Drawing on the international research, these are some steps that can be taken to reduce food waste in the agricultural sector (WRI):

Farming type Technique
Crop farmers
  • Start measuring, following guidance from WRAP’s recent Grower Guidance;
  • Improve harvesting practices (e.g. ensuring that the product is harvested at the right maturity and using equipment that minimises crop damage); 
  • Improve skills and tools to better schedule harvesting;  
  • Engage customers to explore changes in quality specifications to enable more of what is harvested to be sold; and
  • Identify financially viable alternative markets for use of crops otherwise left in the field (e.g. secondary surplus markets or donation).


Animal farmers 
  • Build capacity in practices to reduce losses (e.g. reduce milk spills, minimise contamination); 
  • Implement best practices in animal welfare to avoid stress and injuries that can reduce the shelf life of meat from animals; and
  • Consider “value-add” products that might come from surplus produce e.g. pet food.

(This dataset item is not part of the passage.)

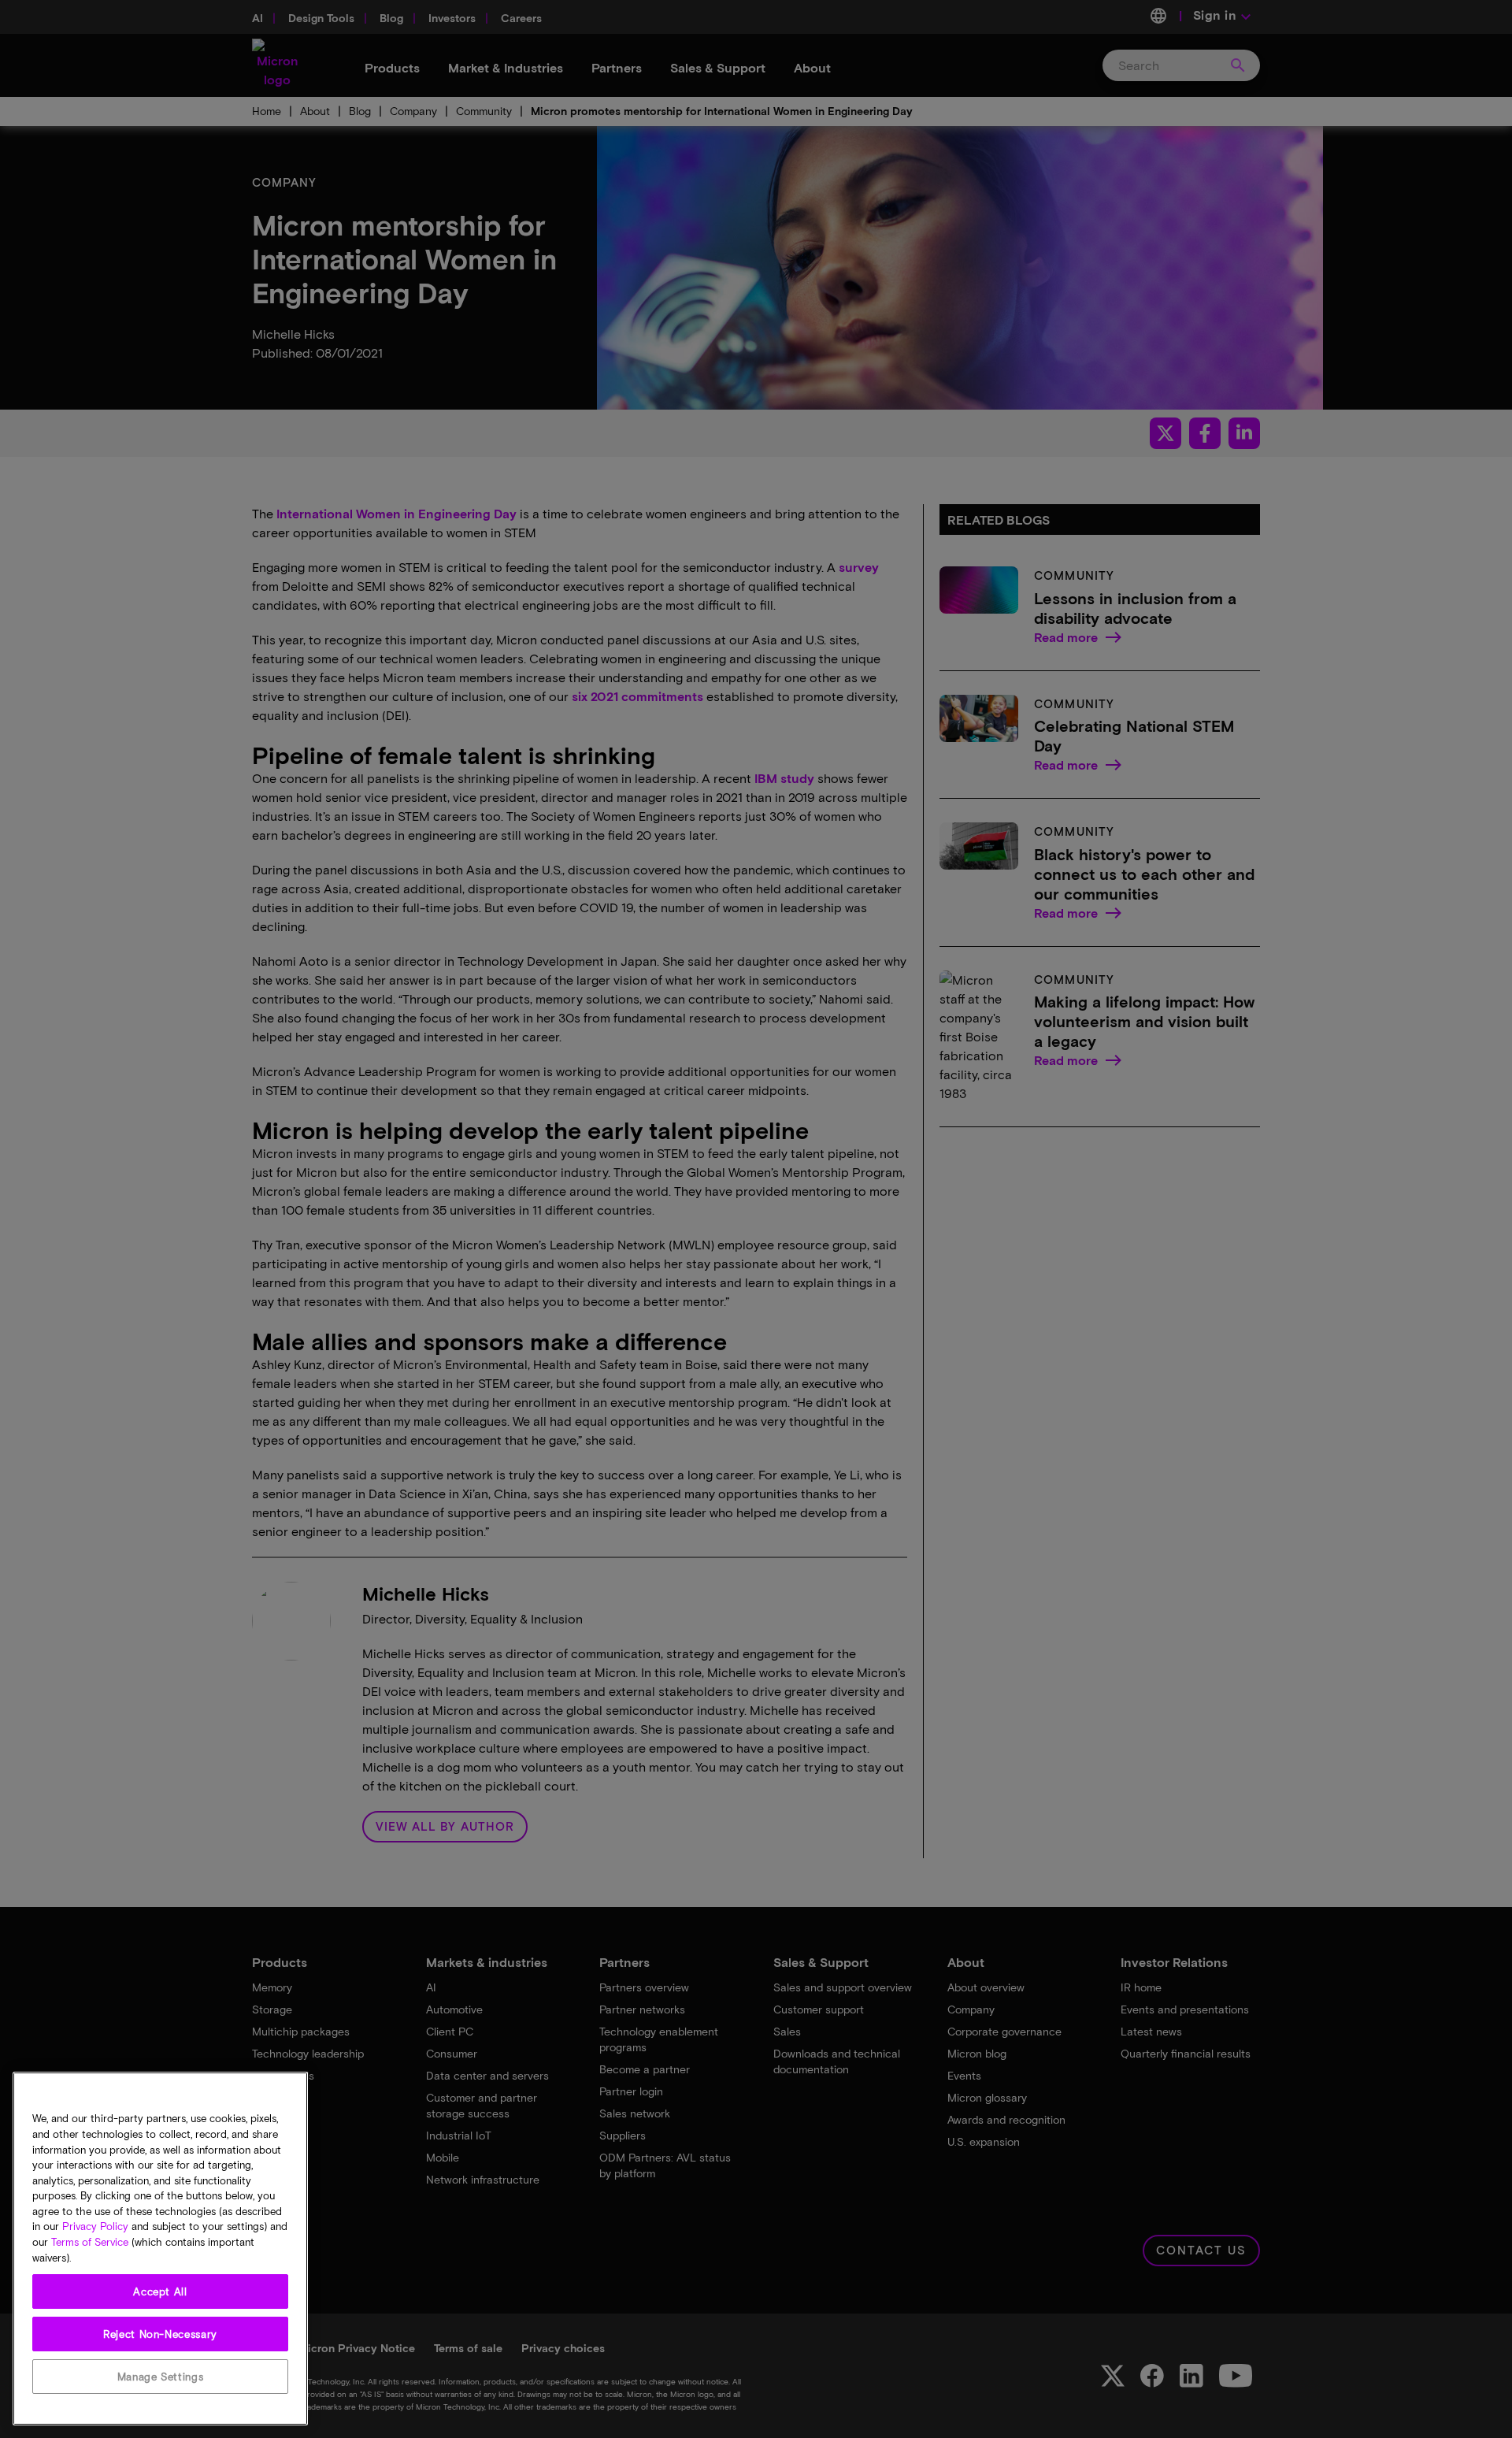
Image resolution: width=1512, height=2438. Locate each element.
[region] (160, 2248)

At a policy level, the Government may also consider tax incentives, such as those that exist in the United States, to incentivise movement of surplus food from farms to food rescue charities (Civil Eats). We could also look at buyer specifications and think about how to relax the standards set by retailers and encourage grade B produce sections. A report from Feedback suggests a number of further actions retailers can take, to drive reductions on the farm. For consumers, eating “ugly” fruit and vegetables is one step we can take to move the dial on consumer expectations. 

According to Project Drawdown, addressing food waste is the third best step to combat climate change. Our Prime Minister recently stated at a United Nations conference that New Zealand will aim to be “the most sustainable food producing nation in the world” (RNZ). As an export-oriented agricultural nation that relies heavily on our ‘clean green’ reputation, New Zealand has every reason to be at the forefront of efforts to reduce food waste, particularly in our agricultural sector. 

New Zealand’s Prime Minister Ms. Jacinda Ardern speaks during the 2019 United Nations Climate Action Summit at U.N. headquarters in New York City, New York, U.S., September 23, 2019. REUTERS/Lucas Jackson

The recently launched New Zealand Food Waste Champions 12.3 recognises the opportunity in reducing food waste for New Zealand. Its coalition of twelve ‘food waste champions’ are committed to New Zealand halving food waste by 2030, in line with Sustainable Development Goal Target 12.3. Representatives include people from Countdown, Foodstuffs, WasteMINZ and the Sustainable Business Network. 

So, next time we talk about regenerative agriculture – we should incorporate food waste into the discussion. That way we can save our precious resources, get food to those who need it and be real leaders on sustainable food production.